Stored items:

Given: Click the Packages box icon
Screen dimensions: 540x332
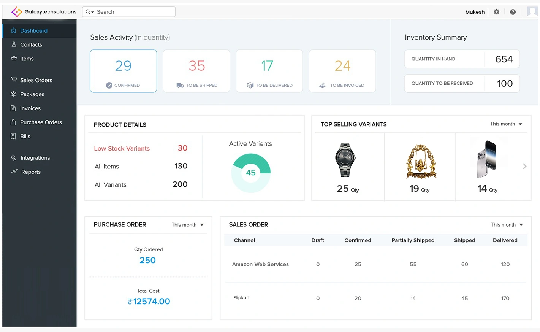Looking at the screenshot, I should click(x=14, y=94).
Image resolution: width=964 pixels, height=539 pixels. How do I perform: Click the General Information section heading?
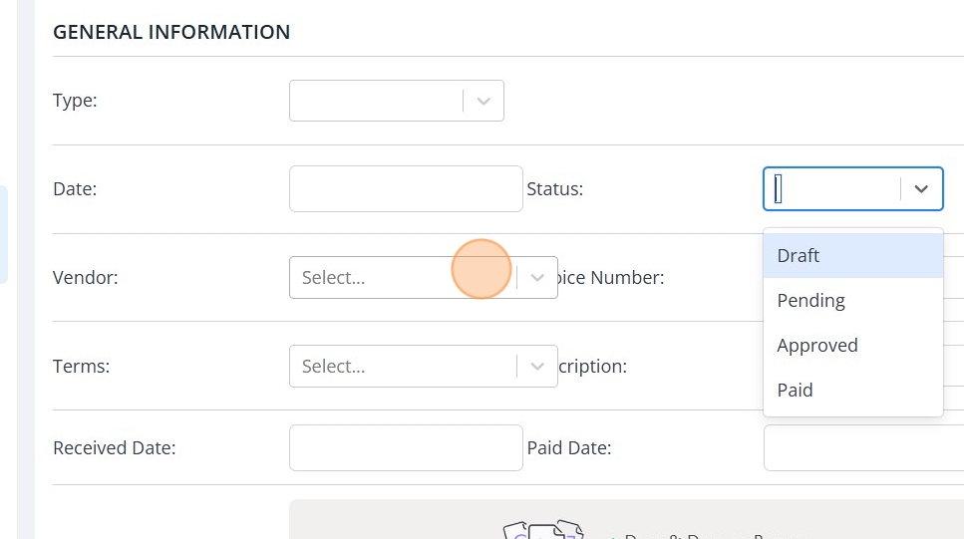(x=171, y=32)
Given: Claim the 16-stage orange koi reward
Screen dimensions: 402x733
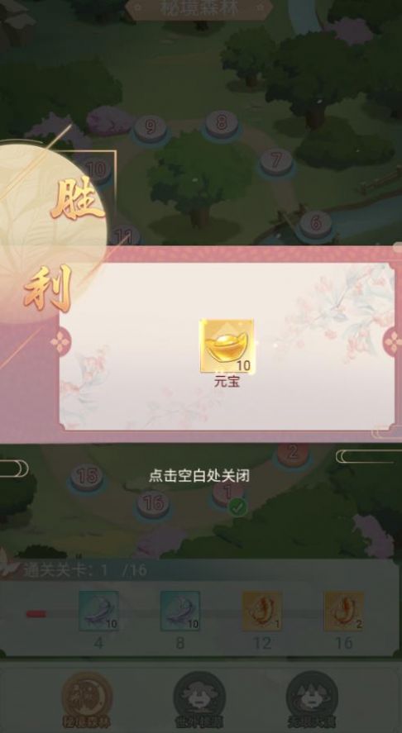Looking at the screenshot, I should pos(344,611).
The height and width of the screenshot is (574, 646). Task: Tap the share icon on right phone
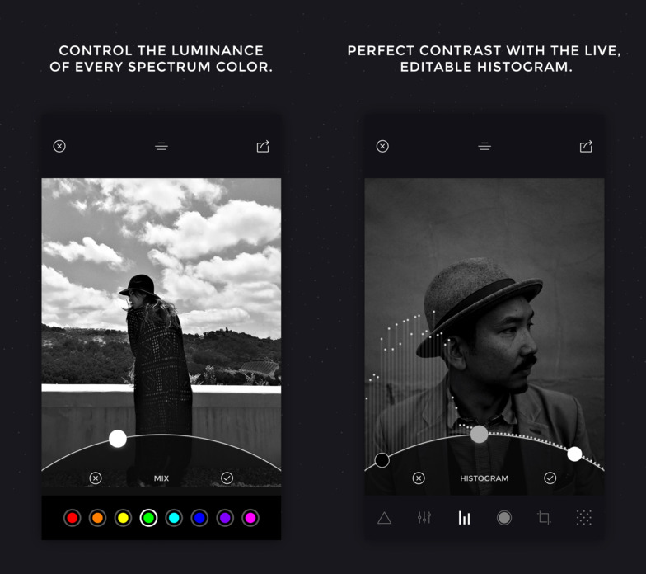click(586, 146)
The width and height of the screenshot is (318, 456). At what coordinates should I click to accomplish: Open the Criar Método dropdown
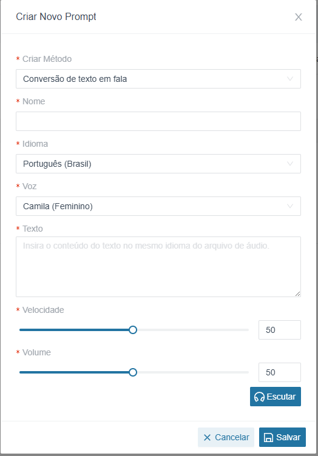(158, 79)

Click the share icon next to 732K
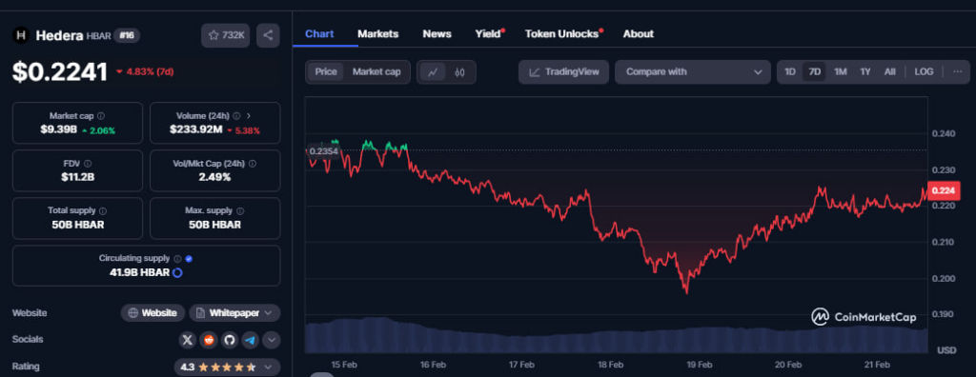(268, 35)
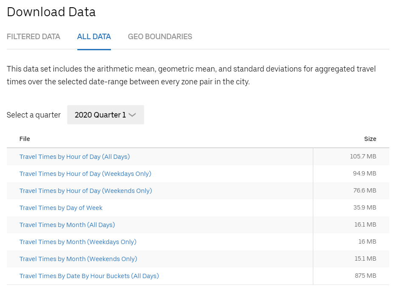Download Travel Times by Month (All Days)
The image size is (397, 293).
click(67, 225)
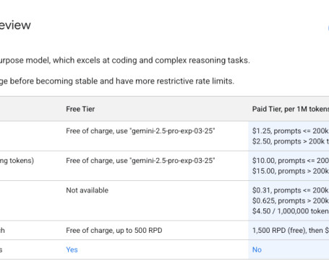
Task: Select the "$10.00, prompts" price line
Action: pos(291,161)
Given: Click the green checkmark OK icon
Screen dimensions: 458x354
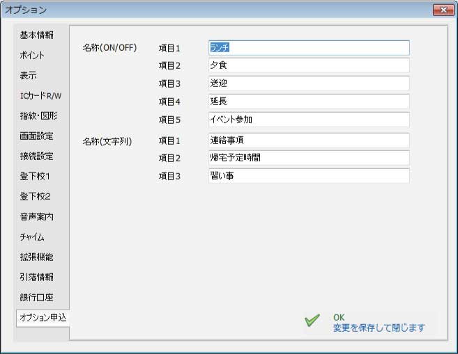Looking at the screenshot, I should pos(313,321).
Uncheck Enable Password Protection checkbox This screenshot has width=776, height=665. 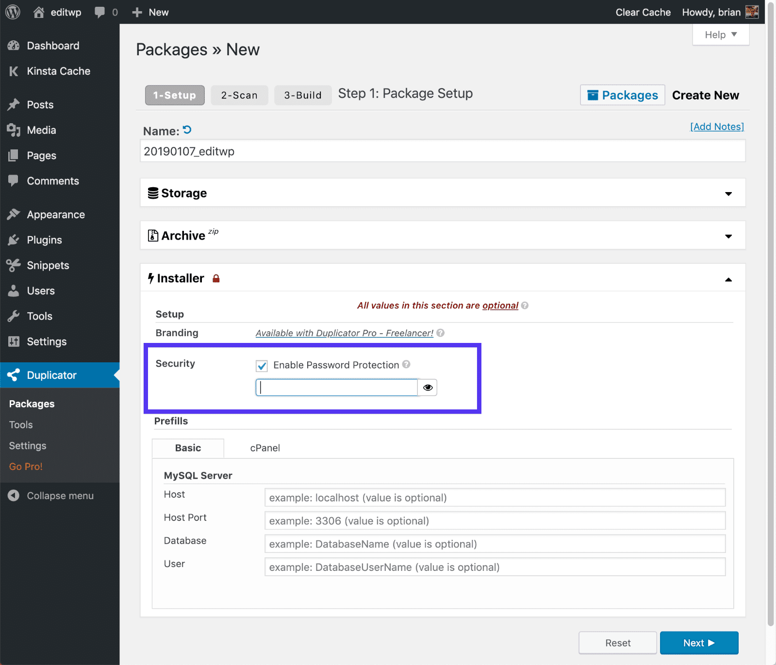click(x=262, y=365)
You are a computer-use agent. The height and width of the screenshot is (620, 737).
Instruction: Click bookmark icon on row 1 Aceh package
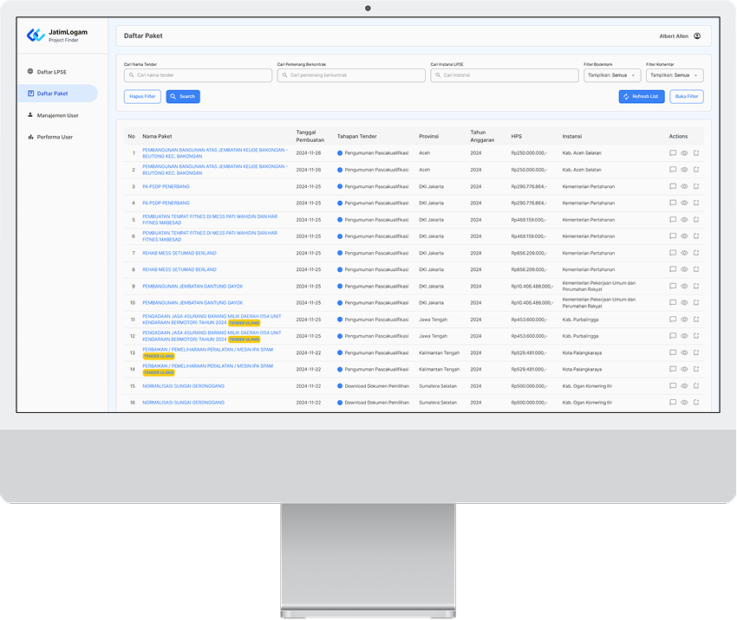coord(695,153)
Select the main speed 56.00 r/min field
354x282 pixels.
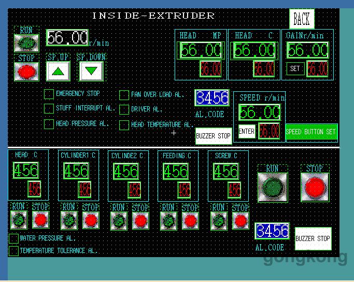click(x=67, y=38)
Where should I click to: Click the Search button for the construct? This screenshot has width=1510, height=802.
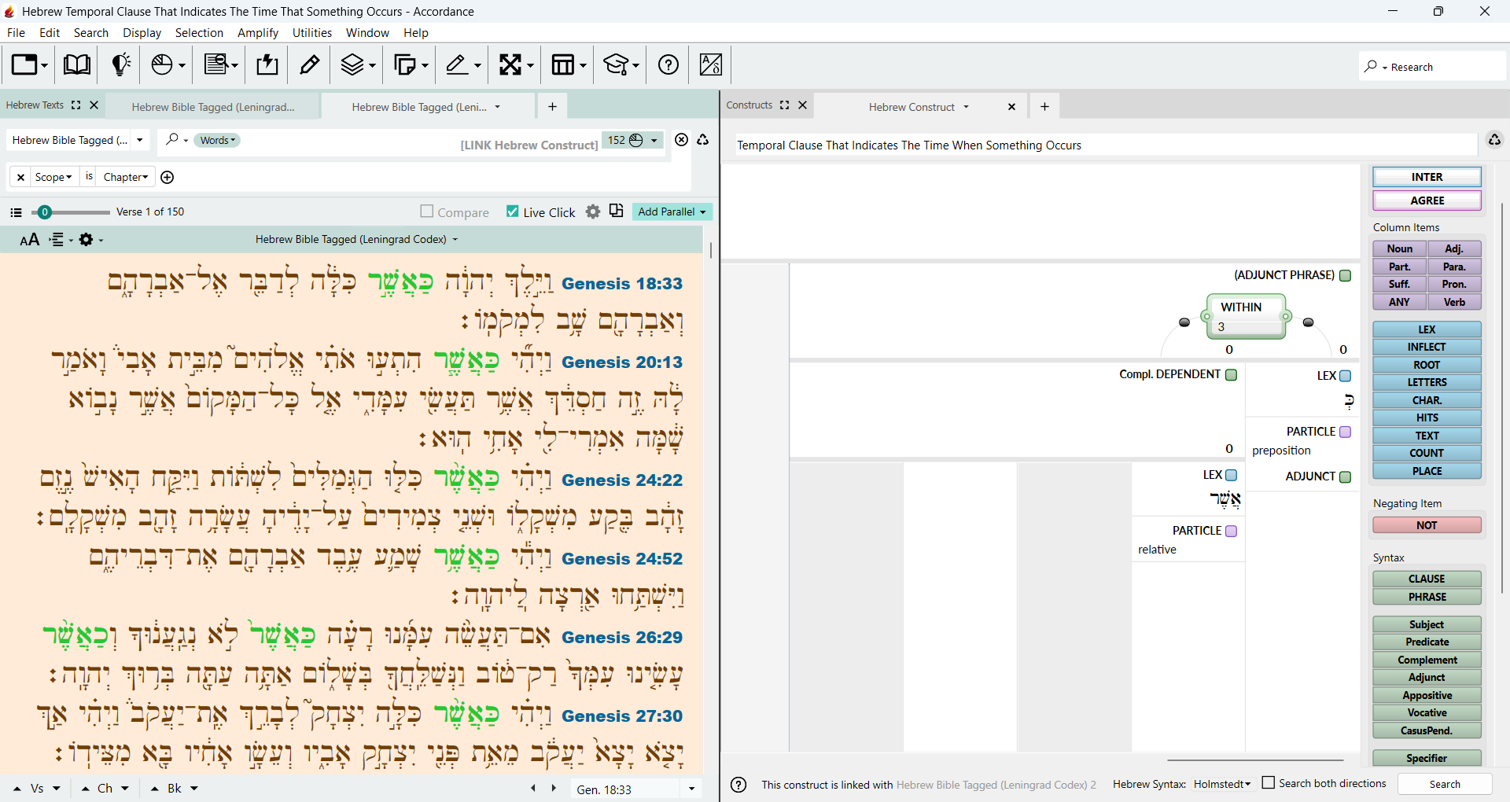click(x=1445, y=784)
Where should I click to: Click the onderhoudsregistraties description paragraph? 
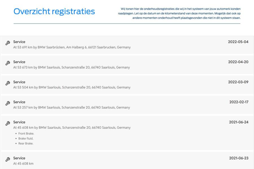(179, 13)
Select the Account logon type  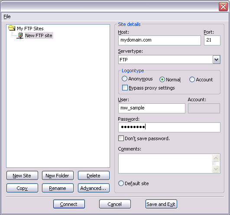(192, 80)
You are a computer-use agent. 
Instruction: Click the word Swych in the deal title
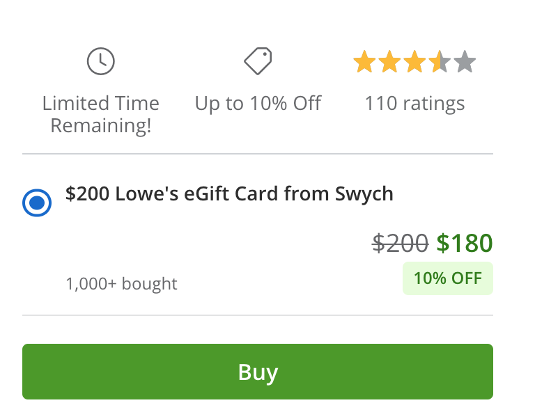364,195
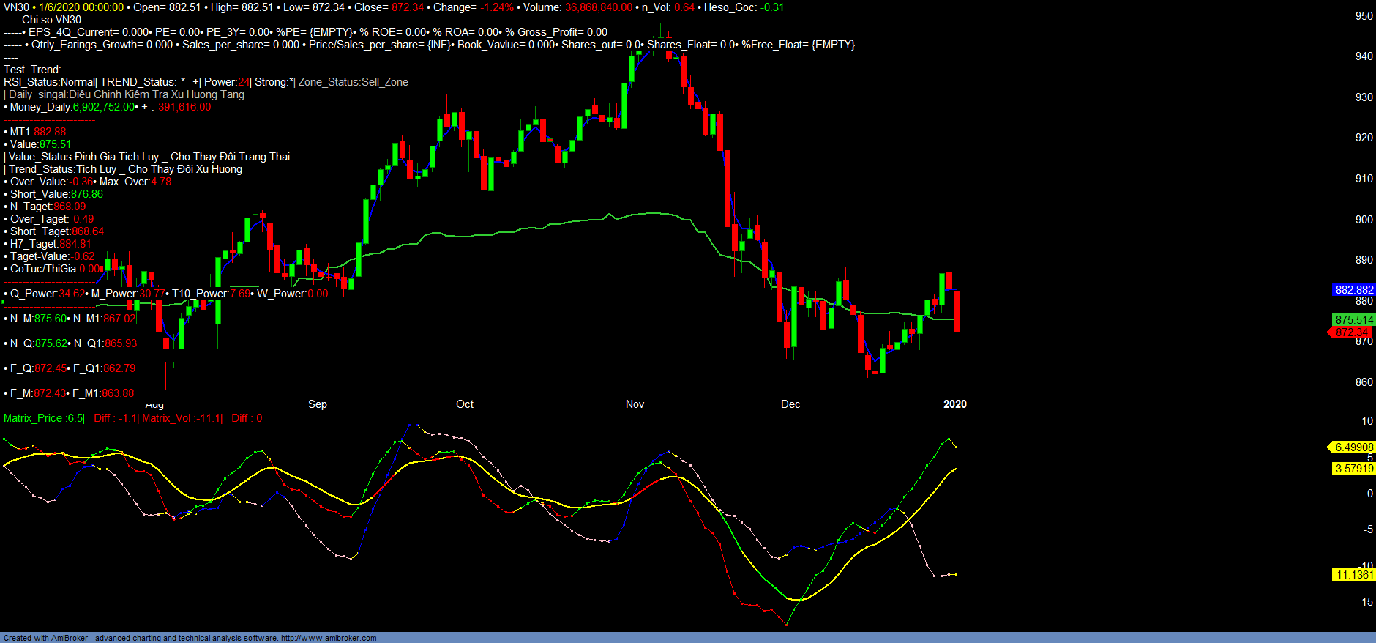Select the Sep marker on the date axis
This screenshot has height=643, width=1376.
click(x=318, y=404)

Your instructions:
Gather from the data above every line with the string "agent".

Result:
You are a computer-use agent. The height and width of the screenshot is (620, 737).
You are a computer-use agent. 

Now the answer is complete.